As students, how much do we actively do to combat sexual assault? I know that I personally have done very little. Doing so might involve questioning a social system in which girls line up outside male-controlled spaces on Mount Auburn. It could force me to ask my close friend why he belongs to a social club in which another of my friends was sexually assaulted. I would have to admit that I should be doing a much better job of watching out for my friends when I know they’ve had too much to drink.
As a student body, we would have to face the fact that our aggressive pre-gaming practices often place us in dangerous situations. We might also intervene more often when we see something happening right in front of us that just doesn’t look quite right.
Certainly, there’s no easy solution to the problem of sexual assault, but it should not be forgotten that the truly horrible person in any case of sexual assault is not someone’s resident dean or House master, but the person who sexually assaulted him or her in the first place.

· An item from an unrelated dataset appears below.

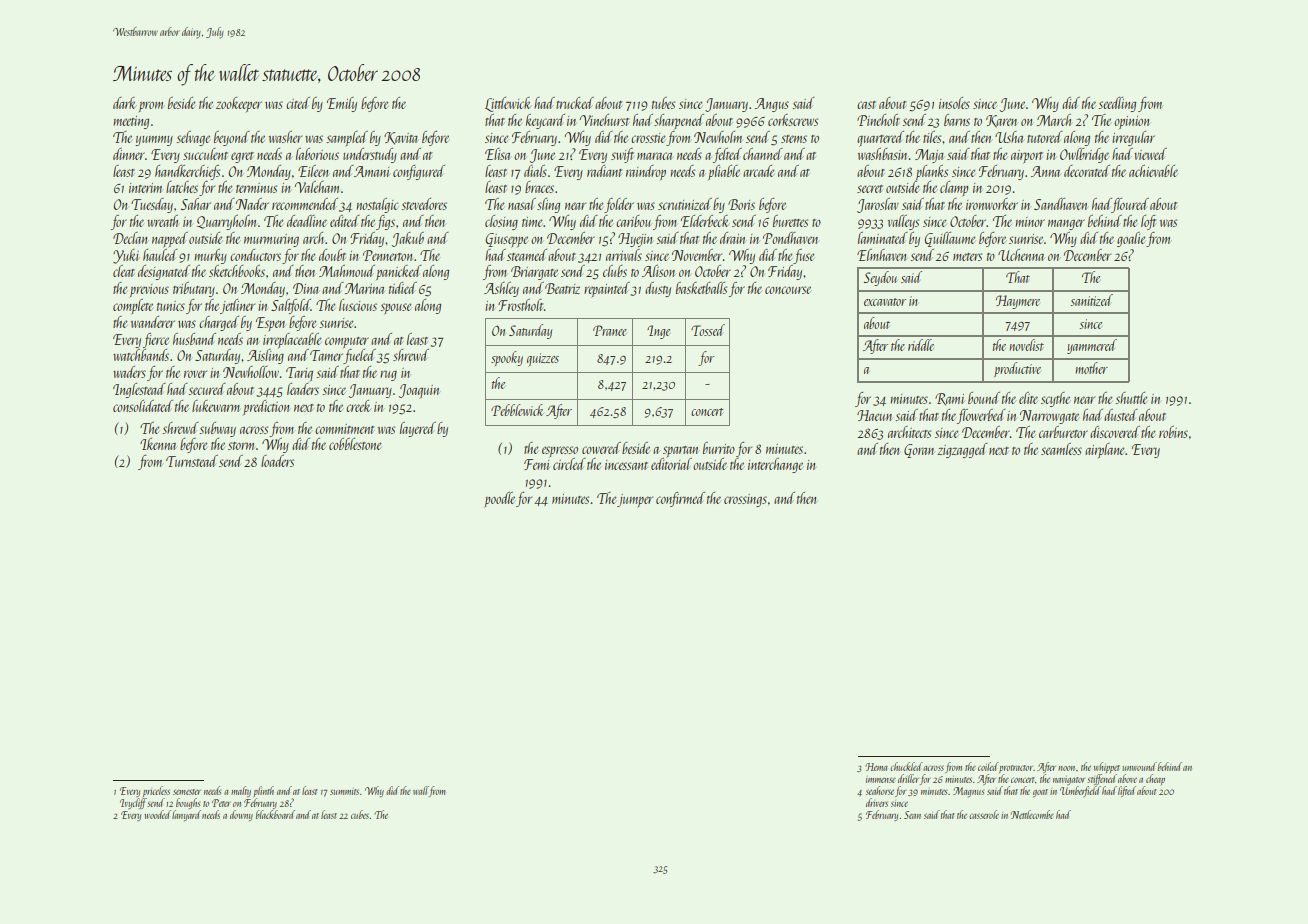 This screenshot has height=924, width=1308. I want to click on unwound, so click(1139, 766).
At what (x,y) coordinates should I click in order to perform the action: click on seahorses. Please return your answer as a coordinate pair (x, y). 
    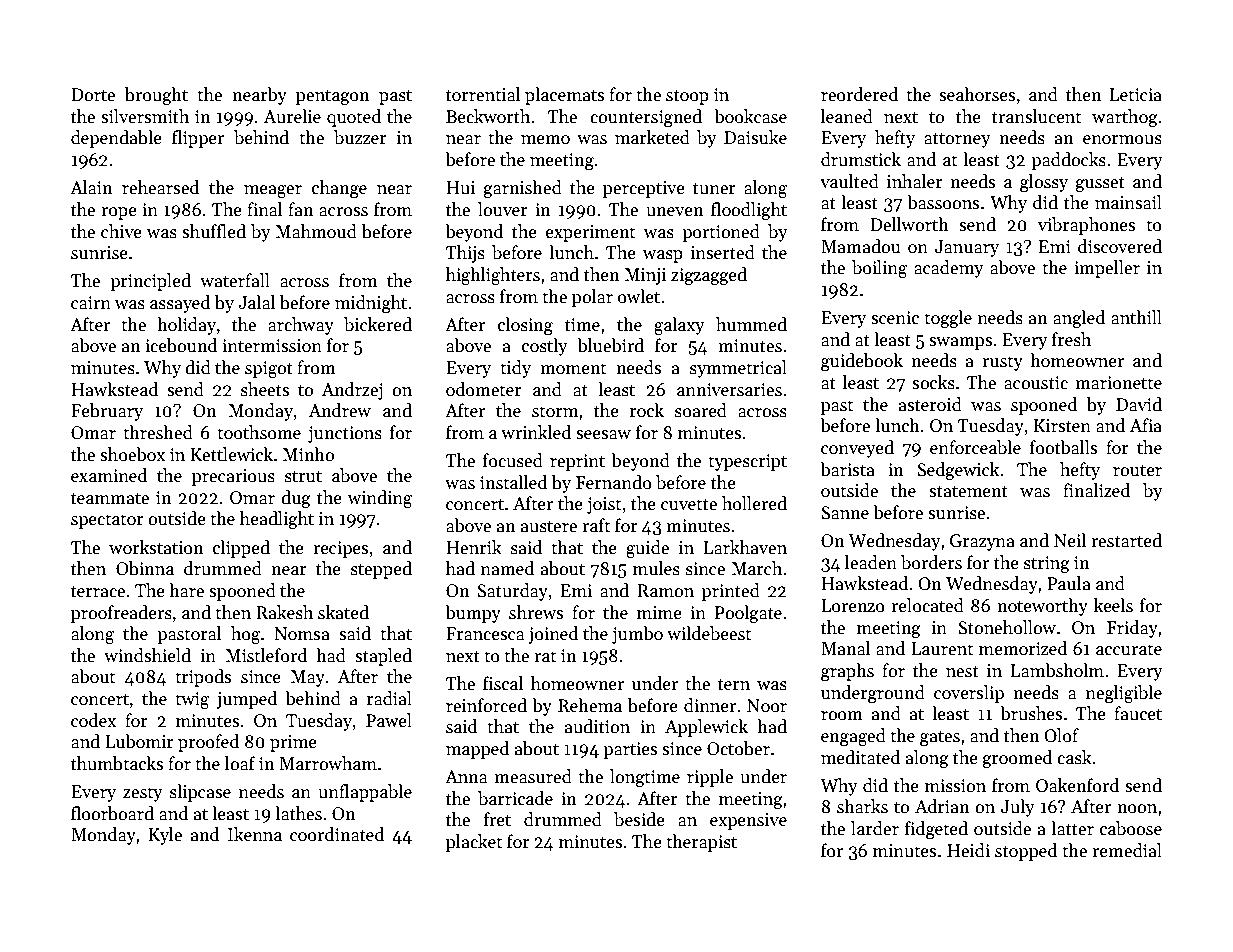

On the one hand, changing the University’s policy may contribute to halting sexual assault if it becomes more obvious and clear that those who commit such an act will be punished. In a campus-wide email on Tuesday, Dean of Student Life Stephen Lassonde reminded the student body that Harvard is in the process of updating its policies, and the recent op-ed can only help spur that change.
But ultimately, changing the official Harvard policy toward sexual assault can only do so much towards addressing the entire scope of the issue. If and when that policy change is finally announced it will only represent one hard-fought battle in a much larger war.
As a senior I have heard about and seen the results of many instances of sexual assault. I have been a part of my fair share of conversations during which other students have questioned whether an alleged instance of sexual assault counted as “legitimate.” I have spent more nights than one considering whether groups to which I belong tacitly accept a culture in which sexual assault happens regularly. I have to wonder if the bigger fight, the larger one, has even begun.
Leslie B. Arffa ’14, a former Crimson Magazine Chair, is a history concentrator in Adams House.